Muestras de los restos

La playa se llena, mientras los policías científicos, con batas blancas de plástico, toman muestras de los pocos restos que quedan del Nissan Patrol que voló por los aires. La calle de Na Boira, donde ocurrió el atentado, sigue acordonada. Los agentes municipales solo dejan pasar a un par de grúas para que retiren los coches que ya han sido inspeccionados. Y también a dos chicas; una lleva claveles y la otra, un ramo de rosas rojas. La oficina de denuncias de la Guardia Civil, moderna instalación con los cristales rotos, no recoge esta mañana ningún atestado por tirones o por bolsas desaparecidas en un descuido playero. Llegan varios guardias civiles con sus uniformes de gala. Quieren ir juntos al funeral. No faltan tampoco los turistas con sus cámaras digitales, un montón de periodistas y un automovilista, que se santigua sin detener la marcha de su Renault Laguna.

En la recepción del aparthotel Ponent Mar, en la playa de Palmanova, se ha colgado un papel que comunica a la clientela, mayoritariamente turistas de los países nórdicos, que al mediodía habrá una concentración a las puertas del establecimiento. No hay habitaciones libres hasta el 20 de agosto. "Nadie ha cancelado nada. Y las llamadas recibidas del extranjero han llegado por parte de clientes habituales, que se interesaban por nosotros, por si estábamos bien y no nos había pasado nada", cuenta Eduard Carulla, subdirector del aparthotel.

Joan Espina, el director del establecimiento, explica que el jueves no hubo demasiado nerviosismo entre sus clientes, pero sí muchas preguntas. El exatleta Martín Fiz, uno de los huéspedes, no llegó a tiempo para participar en una carrera popular, en Pollensa, que está de fiestas. Se quedó bloqueado en un control policial, a la altura de Sa Pobla.

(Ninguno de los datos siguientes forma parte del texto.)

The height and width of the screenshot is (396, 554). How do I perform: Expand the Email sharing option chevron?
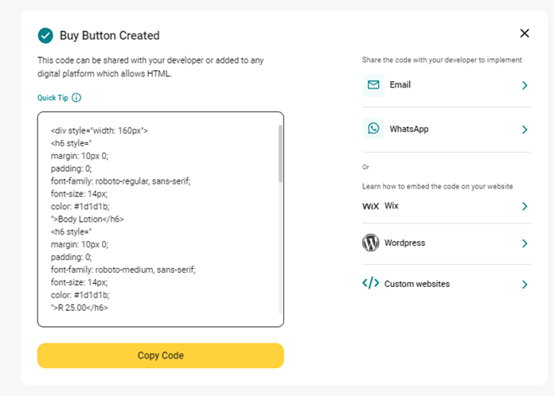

Ya son las doce. La piscina del Ponent Mar se vacía. Curiosa la instantánea: los turistas ni se han vestido para participar en la concentración de repulsa. En bañador o bikini, descalzos... Todos ellos permanecen de pie, inmóviles, en la puerta, con los empleados y los responsables del aparthotel. Joan Espina, cinco minutos más tarde, da las gracias. Aplausos. Y otra vez todos adentro, aprieta el calor y el agua de la piscina está fresquita.

Aeropuerto vigilado

Camino de Palma hay un policía en cada esquina del paseo Marítimo: municipales, guardias civiles y policías nacionales. No hay atasco alguno para llegar al aeropuerto. Tampoco hay anormalidad en Son Sant Joan. Muchísima vigilancia, hasta en las plantas de los aparcamientos. Si el automovilista va solo en el coche no se libra de ser observado por los agentes. Nadie está saliendo apresuradamente de Mallorca. Hasta da la impresión de que son más los que aterrizan que los que despegan. El aeropuerto también se ha contagiado del silencio de la isla.